There are now two other office workers in Argentino's department who have developmental disabilities and a third on another floor of the education department. Argentino, the department's workers say, stands out for his longevity and dedication to the job.

Lena Argentino was never given a precise diagnosis of her son's disability. When she took him to the hospital at age 2 1/2 to have his tonsils out, they tested him and told her he was mentally retarded. He went to Catholic schools specializing in children with disabilities and did well, she said.

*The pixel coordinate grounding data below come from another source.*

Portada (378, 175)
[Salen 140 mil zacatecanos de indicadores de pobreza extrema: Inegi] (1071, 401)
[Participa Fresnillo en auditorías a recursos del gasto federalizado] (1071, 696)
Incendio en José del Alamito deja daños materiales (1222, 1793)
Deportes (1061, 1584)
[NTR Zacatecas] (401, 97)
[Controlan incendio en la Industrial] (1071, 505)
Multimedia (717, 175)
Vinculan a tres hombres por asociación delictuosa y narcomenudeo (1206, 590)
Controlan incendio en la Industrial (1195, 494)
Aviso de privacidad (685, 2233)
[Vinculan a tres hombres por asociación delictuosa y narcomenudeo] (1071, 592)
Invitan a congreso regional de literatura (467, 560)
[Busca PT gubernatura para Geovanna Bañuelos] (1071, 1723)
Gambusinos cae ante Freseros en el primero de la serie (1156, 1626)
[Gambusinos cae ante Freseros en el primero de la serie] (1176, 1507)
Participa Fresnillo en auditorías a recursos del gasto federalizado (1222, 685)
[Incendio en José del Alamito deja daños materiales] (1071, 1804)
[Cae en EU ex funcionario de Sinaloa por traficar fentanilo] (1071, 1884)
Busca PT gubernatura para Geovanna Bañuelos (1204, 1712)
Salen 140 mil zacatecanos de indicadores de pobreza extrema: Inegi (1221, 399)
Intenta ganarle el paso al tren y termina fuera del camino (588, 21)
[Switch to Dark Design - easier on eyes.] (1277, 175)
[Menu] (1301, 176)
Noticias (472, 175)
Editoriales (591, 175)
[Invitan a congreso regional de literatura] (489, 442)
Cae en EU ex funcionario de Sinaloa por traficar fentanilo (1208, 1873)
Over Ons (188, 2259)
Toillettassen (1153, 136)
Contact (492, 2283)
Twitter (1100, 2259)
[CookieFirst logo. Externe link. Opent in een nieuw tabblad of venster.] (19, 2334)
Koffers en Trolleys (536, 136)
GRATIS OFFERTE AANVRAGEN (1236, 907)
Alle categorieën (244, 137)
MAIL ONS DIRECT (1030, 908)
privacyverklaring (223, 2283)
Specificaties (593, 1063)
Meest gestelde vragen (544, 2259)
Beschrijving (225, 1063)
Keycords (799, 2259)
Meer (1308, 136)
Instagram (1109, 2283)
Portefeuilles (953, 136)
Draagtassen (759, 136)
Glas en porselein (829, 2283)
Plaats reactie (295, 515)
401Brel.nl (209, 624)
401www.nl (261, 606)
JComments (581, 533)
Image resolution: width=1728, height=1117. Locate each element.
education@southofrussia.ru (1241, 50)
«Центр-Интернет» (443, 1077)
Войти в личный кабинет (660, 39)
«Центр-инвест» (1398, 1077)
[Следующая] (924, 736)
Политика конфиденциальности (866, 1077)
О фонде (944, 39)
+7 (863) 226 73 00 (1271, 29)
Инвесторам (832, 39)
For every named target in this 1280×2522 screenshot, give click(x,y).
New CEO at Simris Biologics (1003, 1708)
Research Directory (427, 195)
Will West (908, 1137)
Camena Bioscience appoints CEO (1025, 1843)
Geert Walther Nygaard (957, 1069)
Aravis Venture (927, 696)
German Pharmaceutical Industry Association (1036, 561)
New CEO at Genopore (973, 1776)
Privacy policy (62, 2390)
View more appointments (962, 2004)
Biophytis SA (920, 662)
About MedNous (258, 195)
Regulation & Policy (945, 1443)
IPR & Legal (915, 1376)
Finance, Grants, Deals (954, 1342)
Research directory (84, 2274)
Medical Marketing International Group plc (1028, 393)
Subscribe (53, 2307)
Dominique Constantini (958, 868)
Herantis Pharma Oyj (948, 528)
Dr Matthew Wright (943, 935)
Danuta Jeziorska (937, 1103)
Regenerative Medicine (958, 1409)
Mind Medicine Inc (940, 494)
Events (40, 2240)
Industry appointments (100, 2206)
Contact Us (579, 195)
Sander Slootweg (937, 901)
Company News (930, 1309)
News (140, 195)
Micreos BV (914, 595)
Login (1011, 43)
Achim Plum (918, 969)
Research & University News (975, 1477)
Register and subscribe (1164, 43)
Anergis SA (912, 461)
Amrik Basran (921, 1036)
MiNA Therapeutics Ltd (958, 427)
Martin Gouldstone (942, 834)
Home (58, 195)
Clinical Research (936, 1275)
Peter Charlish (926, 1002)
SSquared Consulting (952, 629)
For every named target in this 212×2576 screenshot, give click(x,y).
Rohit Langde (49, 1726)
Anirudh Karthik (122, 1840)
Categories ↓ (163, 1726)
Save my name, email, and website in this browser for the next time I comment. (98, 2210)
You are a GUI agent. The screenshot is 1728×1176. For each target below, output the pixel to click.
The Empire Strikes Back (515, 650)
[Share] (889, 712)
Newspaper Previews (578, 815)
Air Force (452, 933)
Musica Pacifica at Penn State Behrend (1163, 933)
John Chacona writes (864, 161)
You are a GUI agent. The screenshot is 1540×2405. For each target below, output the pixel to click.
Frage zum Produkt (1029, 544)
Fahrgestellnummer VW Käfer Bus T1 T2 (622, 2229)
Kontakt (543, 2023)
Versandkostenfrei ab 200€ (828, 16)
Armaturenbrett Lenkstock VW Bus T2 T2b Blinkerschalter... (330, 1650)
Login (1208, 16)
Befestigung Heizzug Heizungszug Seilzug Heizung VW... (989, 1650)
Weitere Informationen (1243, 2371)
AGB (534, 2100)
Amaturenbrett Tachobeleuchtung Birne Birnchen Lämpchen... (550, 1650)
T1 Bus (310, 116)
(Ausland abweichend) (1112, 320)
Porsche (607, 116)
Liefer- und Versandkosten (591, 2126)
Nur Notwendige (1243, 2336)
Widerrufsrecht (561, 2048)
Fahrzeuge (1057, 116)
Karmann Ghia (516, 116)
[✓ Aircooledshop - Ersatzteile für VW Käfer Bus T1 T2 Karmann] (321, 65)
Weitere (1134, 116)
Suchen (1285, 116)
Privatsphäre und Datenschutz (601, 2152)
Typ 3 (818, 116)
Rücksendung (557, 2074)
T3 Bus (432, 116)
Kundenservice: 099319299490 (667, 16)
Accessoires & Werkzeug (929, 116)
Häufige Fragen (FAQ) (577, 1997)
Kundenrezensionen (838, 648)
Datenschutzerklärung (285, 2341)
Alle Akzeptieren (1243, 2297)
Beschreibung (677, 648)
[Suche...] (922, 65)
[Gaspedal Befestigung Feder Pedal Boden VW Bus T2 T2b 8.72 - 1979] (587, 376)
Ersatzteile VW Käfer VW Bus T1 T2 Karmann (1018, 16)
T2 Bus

He sometimes gets angry or upset when things aren't right in the world, but his mother said she has to just sit him down and talk to him. "He has to understand there is good and bad in this life, that things aren't always good," she said.

His mother and Dorothy McMichael, who works with Argentino, keep in close touch to try to make sure he stays happy.

Argentino, who is shy, agreed to show a visitor his small, neat cubicle with pictures of friends tacked to the walls. He was putting labels on materials and said his job also includes copying and stuffing envelopes. His hobby, he said, is making "hook rugs of all sizes."

He rarely socializes, but he has formed deep bonds with a number of his co-workers. McMichael said she and Argentino tease and fuss at each other as though they are sister and brother. He has never forgotten her birthday, and since McMichael's mother had a stroke two years ago, Argentino has lit a candle at Mass each Saturday night for her.

"I love him for that," she said.

He became so close to another employee that when she died suddenly in 1998, co-workers found him grieving in the stairwell.

Carol Ann Baglin, assistant superintendent for special education, said the department first sought an individual with a disability for his job after other employees kept quitting. The work was not stimulating or interesting but was important to the smooth functioning of the office, she said.

Her staff went to The Chimes, a nonprofit organization that provides services for people with disabilities, and asked if they could place someone in the job.

At first, Argentino received a lot of support both from staff at The Chimes and from other workers at the special education department. Chimes paid part of his salary, and a Chimes coach worked with him regularly.

He became so "self-directed," Baglin said, that the state hired him as a regular employee many years ago.

Argentino's family is still the center of his life, his mother said. He goes to Atlantic City to gamble with his brothers once a year and goes to the ocean at summer.

"I am proud of my son. He has done a lot," said Lena Argentino.